Updated 3:01 p.m. CST
The Wisconsin Supreme Court heard arguments Monday in a case that could affect Gov. Tony Evers’ emergency powers amid the COVID-19 pandemic.
The case challenges Evers’ authority to issue multiple emergency orders during a single crisis. Evers has issued three emergency orders during the pandemic. The most recent one took effect in September, and it extended a statewide mask mandate. The order is currently set to expire on Saturday, although Evers could extend it.
The first emergency order Evers issued in March was legal for 60 days, but after that only the Legislature can extend it, argued attorney Matthew Fernholz who is seeking to have the mask order invalidated.
"Gov. Evers has conferred on himself the right to declare successive states of emergency for the same public health emergency," Fernholz said. "The orders represent an unlawful end run around the Legislature’s 60-day limit on the exercise of emergency powers."
Evers argues that he can issue multiple health emergencies, even though state law limits them to 60 days, because of the changing threat caused by the pandemic.
The Supreme Court held virtual arguments on Monday and took the case under advisement. It likely won't issue a ruling for several weeks.
The Wisconsin Supreme Court in May struck down Evers' safer-at-home order, ruling that his administration overstepped its authority when it extended the order without consulting lawmakers.
The court was controlled 5-2 by conservatives when it issued that order. But that margin is now 4-3, and one of the conservatives, Justice Brian Hagedorn, sided with liberals in May in wanting to uphold the safer-at-home order.
Hagedorn on Monday questioned Evers' authority to renew health emergencies beyond the 60-day limit. He said this was an “extraordinary grant of short-term power to the governor" and that “it seems like the Legislature wanted to allow for only a very short period of time.”

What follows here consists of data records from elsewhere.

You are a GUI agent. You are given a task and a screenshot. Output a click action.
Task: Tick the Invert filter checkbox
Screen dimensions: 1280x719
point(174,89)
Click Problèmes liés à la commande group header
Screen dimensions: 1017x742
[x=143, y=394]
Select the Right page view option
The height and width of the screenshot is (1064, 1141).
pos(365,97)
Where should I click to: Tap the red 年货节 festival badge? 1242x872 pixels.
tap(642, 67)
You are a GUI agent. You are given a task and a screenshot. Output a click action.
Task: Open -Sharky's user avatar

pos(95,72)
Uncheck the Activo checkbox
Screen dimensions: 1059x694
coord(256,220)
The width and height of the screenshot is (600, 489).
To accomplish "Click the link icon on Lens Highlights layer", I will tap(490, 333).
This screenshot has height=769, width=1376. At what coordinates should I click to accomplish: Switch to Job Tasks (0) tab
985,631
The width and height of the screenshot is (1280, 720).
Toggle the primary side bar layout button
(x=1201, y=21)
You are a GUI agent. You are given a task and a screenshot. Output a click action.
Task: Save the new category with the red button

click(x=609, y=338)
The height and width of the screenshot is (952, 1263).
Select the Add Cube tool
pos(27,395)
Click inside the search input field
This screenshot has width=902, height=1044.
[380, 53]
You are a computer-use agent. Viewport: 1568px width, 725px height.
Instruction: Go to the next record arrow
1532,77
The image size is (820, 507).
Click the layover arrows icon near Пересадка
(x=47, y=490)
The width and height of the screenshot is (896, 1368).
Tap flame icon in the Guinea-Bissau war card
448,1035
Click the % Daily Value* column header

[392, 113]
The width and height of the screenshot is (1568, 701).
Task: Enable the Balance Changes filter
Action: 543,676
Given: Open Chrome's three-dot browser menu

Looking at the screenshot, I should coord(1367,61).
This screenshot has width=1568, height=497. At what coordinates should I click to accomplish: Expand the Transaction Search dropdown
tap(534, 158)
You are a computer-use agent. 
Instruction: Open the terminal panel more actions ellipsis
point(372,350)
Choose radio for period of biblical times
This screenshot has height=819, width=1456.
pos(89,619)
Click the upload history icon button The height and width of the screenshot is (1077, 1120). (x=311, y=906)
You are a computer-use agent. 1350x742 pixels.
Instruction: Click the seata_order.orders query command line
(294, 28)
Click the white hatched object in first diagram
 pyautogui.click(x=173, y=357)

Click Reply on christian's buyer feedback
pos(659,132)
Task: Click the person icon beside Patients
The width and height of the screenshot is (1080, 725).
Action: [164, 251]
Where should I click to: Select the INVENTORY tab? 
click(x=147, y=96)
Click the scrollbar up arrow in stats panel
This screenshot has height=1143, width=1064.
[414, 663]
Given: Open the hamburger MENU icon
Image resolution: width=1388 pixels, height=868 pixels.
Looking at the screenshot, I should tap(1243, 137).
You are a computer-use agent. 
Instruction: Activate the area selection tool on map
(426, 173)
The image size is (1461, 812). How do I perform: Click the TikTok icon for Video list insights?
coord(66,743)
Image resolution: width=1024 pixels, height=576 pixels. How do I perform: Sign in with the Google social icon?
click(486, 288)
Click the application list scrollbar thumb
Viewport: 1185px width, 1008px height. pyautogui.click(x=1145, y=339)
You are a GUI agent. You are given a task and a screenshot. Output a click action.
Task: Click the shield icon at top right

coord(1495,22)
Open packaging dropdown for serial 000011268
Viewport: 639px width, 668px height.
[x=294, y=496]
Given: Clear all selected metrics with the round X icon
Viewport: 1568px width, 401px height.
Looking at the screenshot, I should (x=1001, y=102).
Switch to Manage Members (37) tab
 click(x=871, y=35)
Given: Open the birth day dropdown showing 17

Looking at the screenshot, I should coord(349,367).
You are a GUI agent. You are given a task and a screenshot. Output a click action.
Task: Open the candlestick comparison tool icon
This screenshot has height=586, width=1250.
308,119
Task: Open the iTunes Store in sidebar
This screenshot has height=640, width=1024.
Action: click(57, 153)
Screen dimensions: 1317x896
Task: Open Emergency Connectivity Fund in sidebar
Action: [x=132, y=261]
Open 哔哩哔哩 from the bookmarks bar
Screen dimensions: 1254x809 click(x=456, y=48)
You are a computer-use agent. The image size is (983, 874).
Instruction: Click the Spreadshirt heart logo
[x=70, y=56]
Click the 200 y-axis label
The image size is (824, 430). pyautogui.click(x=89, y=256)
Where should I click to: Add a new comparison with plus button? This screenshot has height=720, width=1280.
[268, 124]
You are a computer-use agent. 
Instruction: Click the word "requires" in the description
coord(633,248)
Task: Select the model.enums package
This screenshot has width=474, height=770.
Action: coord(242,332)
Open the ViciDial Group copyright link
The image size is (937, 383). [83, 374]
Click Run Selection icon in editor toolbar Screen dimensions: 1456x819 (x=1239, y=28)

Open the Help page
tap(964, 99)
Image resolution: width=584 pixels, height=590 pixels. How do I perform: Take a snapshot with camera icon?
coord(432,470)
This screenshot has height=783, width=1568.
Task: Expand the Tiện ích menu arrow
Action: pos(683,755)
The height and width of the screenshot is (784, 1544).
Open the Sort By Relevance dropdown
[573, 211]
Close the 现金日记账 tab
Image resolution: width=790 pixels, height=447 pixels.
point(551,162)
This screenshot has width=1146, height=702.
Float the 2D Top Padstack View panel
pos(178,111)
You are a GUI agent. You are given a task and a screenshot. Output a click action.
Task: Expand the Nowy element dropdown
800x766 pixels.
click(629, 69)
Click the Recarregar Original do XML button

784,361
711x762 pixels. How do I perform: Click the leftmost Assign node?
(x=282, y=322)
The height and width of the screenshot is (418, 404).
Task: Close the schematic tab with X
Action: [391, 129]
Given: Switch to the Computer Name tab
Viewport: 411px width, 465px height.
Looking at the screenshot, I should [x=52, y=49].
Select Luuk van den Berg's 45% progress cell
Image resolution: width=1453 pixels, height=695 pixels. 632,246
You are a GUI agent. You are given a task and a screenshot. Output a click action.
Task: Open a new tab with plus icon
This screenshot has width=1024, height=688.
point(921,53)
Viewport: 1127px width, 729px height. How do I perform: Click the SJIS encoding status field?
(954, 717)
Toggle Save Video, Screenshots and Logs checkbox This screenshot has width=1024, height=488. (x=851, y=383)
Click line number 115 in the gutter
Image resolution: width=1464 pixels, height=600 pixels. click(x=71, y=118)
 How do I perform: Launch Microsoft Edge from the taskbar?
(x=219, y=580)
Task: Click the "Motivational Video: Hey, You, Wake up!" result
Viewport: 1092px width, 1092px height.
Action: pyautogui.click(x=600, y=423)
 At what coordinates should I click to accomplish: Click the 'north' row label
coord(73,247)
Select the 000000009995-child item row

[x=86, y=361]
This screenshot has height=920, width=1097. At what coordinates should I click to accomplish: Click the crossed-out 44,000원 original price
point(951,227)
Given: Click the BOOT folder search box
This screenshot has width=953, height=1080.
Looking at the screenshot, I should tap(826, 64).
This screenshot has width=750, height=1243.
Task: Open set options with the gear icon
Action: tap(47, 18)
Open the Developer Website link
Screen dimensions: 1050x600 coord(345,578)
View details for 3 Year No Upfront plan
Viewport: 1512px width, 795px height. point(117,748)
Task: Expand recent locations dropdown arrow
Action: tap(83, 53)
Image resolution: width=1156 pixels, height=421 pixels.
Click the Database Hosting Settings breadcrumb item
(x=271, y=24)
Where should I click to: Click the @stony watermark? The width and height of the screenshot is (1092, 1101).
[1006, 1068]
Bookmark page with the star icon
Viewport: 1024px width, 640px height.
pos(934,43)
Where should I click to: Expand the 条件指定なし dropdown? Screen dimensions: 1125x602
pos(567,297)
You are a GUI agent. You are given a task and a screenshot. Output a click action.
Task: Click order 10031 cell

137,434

“Nobody’s questioning the governor’s sincerity in trying to do what he thinks is right here,” Hagedorn said. “But he can only do what the power he’s been given to do.”
Hannah Jurss, an assistant attorney general defending Evers, countered that the governor doesn’t have “one and done” authority over a health emergency, and as conditions warrant, he may need to issue subsequent orders.
"If, let’s say, a foreign enemy declared war on the United States, and Wisconsin was under the threat of attack from that enemy in March and September, I think we would all agree that emergency conditions exist in March and emergency conditions exist in September, even though those conditions are caused by the same enemy and even though the war may not have ended in the middle," Jurss said. "And the same is true here."
Justice Rebecca Bradley, part of the court’s conservative majority, was skeptical. "I don’t understand how the 60-day limit in the [law] would ever come into play if we accept the governor’s interpretation,” she said.
The arguments come as Wisconsin broke records last week for new COVID-19 cases amid a coronavirus surge in the state that began in September and has forced many hospitals to operate at or near capacity.
Wisconsin has logged more than 312,000 COVID-19 cases and 2,637 deaths since the pandemic began. There were 2,096 people hospitalized as of Sunday, just below a record high set on Wednesday, according to the Wisconsin Hospital Association. There were 1,522 new cases per 100,000 people in Wisconsin over the past two weeks, which ranks fourth in the country for new cases per capita, according to Johns Hopkins.
A state appeals court in October put on hold another Evers order limiting how many people could gather indoors at such places as bars and restaurants. The Supreme Court earlier this month declined to hear the case, meaning there are no statewide capacity limits but there are local restrictions in many places.
The case heard Monday was brought by Jere Fabick, a major Republican donor in Wisconsin who has given more than $350,000 to Republican or conservative candidates in Wisconsin between 1994 and the middle of 2020, according to the Wisconsin Democracy Campaign. In 2016, Fabick gave $20,000 to conservative Wisconsin Supreme Court Justice Rebecca Bradley. Fabick is a board member and policy advisor for The Heartland Institute, a free-market think tank and also the president of a multi-state Caterpillar equipment and engine dealer.
A lower court judge sided with Evers in a second case challenging the mask mandate that was brought by the conservative Wisconsin Institute for Law and Liberty and Republican legislative leaders. A St. Croix County judge in October said there was nothing to prevent the governor from issuing multiple public health emergencies. The judge also noted that the Legislature has the power to overturn the order if it wanted to, but so far has not done that.
Rick Esenberg, president of the Wisconsin Institute for Law and Liberty, was allowed to argue before the court Monday in support of striking down the Evers order.